Howard Gittis, Revlon vice chairman, said Revlon does not plan to sell other subsidiaries to finance the Gillette takeover. "That's the end of our sales," he said, referring to the Vision Care deal.

In its letter to Gillette, Revlon noted that its offer of $47 per share "represents a more than 100 percent premium over Gillette's share price last fall and a 45 percent premium over recent prices.

"It is only because of the unique synergies that are available through a combination that these prices can be justified," the letter said. The letter did not define "unique synergies."

The latest offer by Revlon consists of $45 cash and securities worth $2 for each Gillette share.

Gillette had no immediate comment on the offer.
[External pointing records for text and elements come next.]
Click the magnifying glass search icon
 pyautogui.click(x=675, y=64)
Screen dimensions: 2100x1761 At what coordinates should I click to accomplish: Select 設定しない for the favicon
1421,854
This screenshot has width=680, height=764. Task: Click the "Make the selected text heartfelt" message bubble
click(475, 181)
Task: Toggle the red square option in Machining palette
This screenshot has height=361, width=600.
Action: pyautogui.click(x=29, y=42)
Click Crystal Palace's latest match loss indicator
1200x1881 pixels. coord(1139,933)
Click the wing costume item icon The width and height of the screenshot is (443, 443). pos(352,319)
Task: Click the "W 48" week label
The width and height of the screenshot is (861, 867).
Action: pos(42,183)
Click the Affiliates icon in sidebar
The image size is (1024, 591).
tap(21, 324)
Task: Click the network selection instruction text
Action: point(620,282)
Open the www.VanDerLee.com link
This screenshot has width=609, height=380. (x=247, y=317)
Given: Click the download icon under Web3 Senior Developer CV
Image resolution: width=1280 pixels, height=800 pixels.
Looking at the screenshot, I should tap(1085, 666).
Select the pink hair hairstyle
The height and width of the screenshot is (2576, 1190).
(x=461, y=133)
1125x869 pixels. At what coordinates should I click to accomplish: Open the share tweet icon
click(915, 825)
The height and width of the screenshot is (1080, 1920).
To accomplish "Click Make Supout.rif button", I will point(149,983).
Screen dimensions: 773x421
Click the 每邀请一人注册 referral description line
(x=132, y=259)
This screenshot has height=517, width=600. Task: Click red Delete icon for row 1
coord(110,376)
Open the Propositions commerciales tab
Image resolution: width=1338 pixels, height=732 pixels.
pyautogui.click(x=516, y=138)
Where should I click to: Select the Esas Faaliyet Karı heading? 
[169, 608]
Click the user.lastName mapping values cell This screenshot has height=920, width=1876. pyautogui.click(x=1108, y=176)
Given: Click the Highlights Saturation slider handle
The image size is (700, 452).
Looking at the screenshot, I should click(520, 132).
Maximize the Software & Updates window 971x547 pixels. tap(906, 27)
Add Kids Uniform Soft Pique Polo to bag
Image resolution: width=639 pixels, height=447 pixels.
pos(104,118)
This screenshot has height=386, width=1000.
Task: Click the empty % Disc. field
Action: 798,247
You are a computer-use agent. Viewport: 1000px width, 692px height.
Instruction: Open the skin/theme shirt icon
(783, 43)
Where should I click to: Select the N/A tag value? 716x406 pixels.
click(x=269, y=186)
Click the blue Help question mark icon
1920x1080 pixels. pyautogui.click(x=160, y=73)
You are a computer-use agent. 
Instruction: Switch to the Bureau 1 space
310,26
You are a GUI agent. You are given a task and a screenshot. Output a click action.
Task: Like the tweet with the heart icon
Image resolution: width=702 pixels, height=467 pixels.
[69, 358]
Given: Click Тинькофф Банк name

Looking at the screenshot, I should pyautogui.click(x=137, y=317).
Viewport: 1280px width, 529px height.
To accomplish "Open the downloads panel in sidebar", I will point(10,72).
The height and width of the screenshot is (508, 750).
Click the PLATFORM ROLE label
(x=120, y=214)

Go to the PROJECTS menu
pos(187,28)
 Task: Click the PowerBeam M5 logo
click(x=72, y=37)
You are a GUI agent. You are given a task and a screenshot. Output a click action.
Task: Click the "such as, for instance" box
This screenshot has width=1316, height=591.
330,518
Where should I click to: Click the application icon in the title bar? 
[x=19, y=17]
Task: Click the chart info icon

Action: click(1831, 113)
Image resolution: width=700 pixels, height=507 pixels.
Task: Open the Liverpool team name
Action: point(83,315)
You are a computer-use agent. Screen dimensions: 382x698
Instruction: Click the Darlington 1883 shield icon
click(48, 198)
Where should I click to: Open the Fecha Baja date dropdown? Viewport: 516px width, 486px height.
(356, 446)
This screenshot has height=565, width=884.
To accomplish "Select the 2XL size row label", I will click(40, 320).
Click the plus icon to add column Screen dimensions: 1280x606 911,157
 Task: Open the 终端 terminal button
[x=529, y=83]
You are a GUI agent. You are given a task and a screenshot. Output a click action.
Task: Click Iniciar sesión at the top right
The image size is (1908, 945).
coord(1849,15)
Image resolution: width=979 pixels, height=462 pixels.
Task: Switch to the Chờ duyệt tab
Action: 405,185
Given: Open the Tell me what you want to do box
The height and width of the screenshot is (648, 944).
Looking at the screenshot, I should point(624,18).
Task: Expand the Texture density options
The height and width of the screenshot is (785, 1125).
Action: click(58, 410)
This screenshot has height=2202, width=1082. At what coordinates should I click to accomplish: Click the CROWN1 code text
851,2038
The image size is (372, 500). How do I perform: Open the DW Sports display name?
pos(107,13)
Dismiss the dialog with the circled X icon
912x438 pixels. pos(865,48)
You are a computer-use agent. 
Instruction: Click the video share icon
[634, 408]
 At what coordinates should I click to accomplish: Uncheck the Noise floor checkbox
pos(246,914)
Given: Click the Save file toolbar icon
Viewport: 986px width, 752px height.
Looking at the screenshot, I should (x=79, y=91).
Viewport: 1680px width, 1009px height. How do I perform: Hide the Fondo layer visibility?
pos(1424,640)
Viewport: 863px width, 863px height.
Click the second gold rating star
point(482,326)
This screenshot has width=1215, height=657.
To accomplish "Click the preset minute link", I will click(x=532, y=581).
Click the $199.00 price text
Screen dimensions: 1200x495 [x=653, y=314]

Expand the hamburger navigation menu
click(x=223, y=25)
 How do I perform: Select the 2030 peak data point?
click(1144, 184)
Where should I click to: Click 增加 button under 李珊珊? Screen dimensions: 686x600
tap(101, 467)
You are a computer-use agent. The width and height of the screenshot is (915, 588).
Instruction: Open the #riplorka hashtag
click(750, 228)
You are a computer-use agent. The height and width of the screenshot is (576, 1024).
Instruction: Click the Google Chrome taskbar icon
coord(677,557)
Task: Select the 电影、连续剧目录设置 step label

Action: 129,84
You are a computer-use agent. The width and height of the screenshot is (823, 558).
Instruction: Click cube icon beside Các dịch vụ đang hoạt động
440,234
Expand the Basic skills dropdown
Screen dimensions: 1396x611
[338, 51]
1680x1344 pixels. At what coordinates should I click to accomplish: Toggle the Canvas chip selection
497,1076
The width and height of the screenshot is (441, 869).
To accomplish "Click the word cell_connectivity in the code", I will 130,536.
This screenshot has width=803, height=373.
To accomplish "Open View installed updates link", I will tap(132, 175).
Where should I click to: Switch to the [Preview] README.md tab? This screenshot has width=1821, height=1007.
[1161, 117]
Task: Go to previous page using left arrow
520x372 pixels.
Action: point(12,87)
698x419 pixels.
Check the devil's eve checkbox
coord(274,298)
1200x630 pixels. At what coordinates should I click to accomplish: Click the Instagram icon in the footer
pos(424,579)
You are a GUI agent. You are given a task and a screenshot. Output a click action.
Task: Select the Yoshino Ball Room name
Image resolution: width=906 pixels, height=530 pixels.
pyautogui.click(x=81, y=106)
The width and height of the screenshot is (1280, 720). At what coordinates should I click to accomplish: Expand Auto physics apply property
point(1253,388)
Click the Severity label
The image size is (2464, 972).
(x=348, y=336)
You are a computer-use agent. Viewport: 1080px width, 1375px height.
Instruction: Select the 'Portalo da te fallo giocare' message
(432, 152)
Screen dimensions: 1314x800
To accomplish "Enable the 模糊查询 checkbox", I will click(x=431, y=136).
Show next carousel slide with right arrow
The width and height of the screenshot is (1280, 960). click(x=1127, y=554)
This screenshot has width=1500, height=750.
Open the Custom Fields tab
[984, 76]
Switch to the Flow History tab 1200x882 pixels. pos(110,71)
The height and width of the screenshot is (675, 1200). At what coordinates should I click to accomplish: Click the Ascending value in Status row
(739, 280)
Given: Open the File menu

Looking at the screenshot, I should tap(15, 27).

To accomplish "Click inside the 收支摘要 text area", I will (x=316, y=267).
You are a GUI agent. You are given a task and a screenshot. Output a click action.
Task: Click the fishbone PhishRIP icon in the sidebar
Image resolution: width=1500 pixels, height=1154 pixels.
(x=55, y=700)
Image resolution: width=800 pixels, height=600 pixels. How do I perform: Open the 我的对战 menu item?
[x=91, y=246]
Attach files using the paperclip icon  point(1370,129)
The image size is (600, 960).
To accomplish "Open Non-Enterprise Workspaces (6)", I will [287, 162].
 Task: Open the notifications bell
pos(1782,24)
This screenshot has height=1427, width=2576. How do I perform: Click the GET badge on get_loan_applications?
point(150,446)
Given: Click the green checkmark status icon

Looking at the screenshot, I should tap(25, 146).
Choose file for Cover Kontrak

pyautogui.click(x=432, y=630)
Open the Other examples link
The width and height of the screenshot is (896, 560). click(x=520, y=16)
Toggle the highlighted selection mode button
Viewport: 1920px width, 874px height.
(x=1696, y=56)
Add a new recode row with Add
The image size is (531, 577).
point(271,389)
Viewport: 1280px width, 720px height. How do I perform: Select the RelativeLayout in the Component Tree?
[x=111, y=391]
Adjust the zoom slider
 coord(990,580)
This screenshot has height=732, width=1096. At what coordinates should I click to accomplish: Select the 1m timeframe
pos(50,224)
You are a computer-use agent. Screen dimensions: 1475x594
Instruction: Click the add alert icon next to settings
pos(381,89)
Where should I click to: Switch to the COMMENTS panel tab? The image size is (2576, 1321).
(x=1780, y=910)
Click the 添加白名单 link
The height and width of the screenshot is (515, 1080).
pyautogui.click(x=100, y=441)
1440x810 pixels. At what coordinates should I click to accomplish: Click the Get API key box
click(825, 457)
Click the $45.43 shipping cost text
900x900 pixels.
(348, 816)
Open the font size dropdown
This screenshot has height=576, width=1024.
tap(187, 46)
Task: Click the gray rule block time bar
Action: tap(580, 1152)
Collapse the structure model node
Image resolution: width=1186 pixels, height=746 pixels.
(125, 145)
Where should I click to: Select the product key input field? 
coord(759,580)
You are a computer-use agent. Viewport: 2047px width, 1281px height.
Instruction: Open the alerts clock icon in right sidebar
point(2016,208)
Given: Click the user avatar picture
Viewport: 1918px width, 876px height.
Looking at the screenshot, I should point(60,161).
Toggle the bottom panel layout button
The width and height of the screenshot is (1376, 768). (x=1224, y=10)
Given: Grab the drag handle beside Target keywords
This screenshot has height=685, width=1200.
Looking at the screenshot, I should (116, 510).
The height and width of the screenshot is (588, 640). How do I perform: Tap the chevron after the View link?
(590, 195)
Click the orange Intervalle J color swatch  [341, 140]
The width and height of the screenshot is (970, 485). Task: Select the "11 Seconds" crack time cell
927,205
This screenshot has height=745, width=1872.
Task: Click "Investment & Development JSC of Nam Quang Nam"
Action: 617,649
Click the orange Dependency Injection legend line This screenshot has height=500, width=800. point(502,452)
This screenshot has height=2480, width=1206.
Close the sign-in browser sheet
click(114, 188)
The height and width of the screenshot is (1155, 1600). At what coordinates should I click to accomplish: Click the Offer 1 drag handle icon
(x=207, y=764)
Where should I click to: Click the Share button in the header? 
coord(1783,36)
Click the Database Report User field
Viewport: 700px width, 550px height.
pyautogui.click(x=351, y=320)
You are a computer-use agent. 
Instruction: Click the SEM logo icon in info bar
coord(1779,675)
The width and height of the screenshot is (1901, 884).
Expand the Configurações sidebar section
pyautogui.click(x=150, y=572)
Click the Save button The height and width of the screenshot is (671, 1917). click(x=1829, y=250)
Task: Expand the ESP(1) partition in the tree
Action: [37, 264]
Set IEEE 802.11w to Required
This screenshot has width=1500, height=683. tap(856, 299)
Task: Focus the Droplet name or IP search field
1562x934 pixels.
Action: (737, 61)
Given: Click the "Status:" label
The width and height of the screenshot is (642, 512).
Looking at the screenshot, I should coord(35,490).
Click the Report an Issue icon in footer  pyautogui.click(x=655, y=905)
Revlon also said it was willing to proceed without the price protection provision contained in an agreement reached with Gillette last fall, as well as without a financing condition.

Gittis would not speculate on how Gillette would react to the latest offer.

"Whenever you're offering $47 a share for a company that in May was trading at less than $28 a share, you would think the shareholders would be interested," Gittis said.

Gillette's stock was the most active on the New York Stock Exchange today, rising $3.12 1/2 a share to $43.25.

In June, Revlon offered $40.65 a share, or about $4.65 billion, for Gillette, in its second bid to buy the Boston-based maker of razors and personal care products. Last year, Revlon offered the equivalent of $32.50 a share for Gillette, a deal worth about $4.12 billion at the $65 price bid before a 2-for-1 stock split.

Gillette rejected the latest bid on June 18. Under terms of an agreement between the companies made after the first bid, Revlon needs Gillette's approval to make a new offer to its shareholders for 10 years. As part of that arrangement, Revlon sold its 14 percent stake in Gillette back to that company at an above-market price of $29.75 a share for a reported $34 million profit.

The agreement also requires Gillette to pay Revlon the difference between $29.75 a share and a higher price paid by an acquirer who makes a bid before Nov. 24 that is accepted by the company. That is the price protection provision Revlon offered to waive.

Nancy Hall, an analyst for Smith Barney, Harris Upham & Co., said the offer was close to her firm's estimated value of $48 per Gillette share. "We think {Revlon Chairman Ronald O.} Perelman is really playing hardball here," she said. "I think he's in it for the company and not for the payback provision."

In its latest letter to Gillette, Revlon denied Gillette's accusations that it had violated the earlier agreement, saying the pact "specifically contemplates" allowing Revlon to acquire or offering to acquire Gillette shares after obtaining written consent.

The Vision Care transaction is expected to be completed by Sept. 30. The companies signed a conditional agreement, which must be approved by Pilkington's shareholders.

Seventy percent of the deal will be financed by a new stock issue worth $408 million and the balance in cash from existing borrowing facilities, Pilkington said.

Revlon was taken private in July by MacAndrews & Forbes Holdings Inc., which is owned by Perelman. Perelman acquired control of Revlon in November 1985.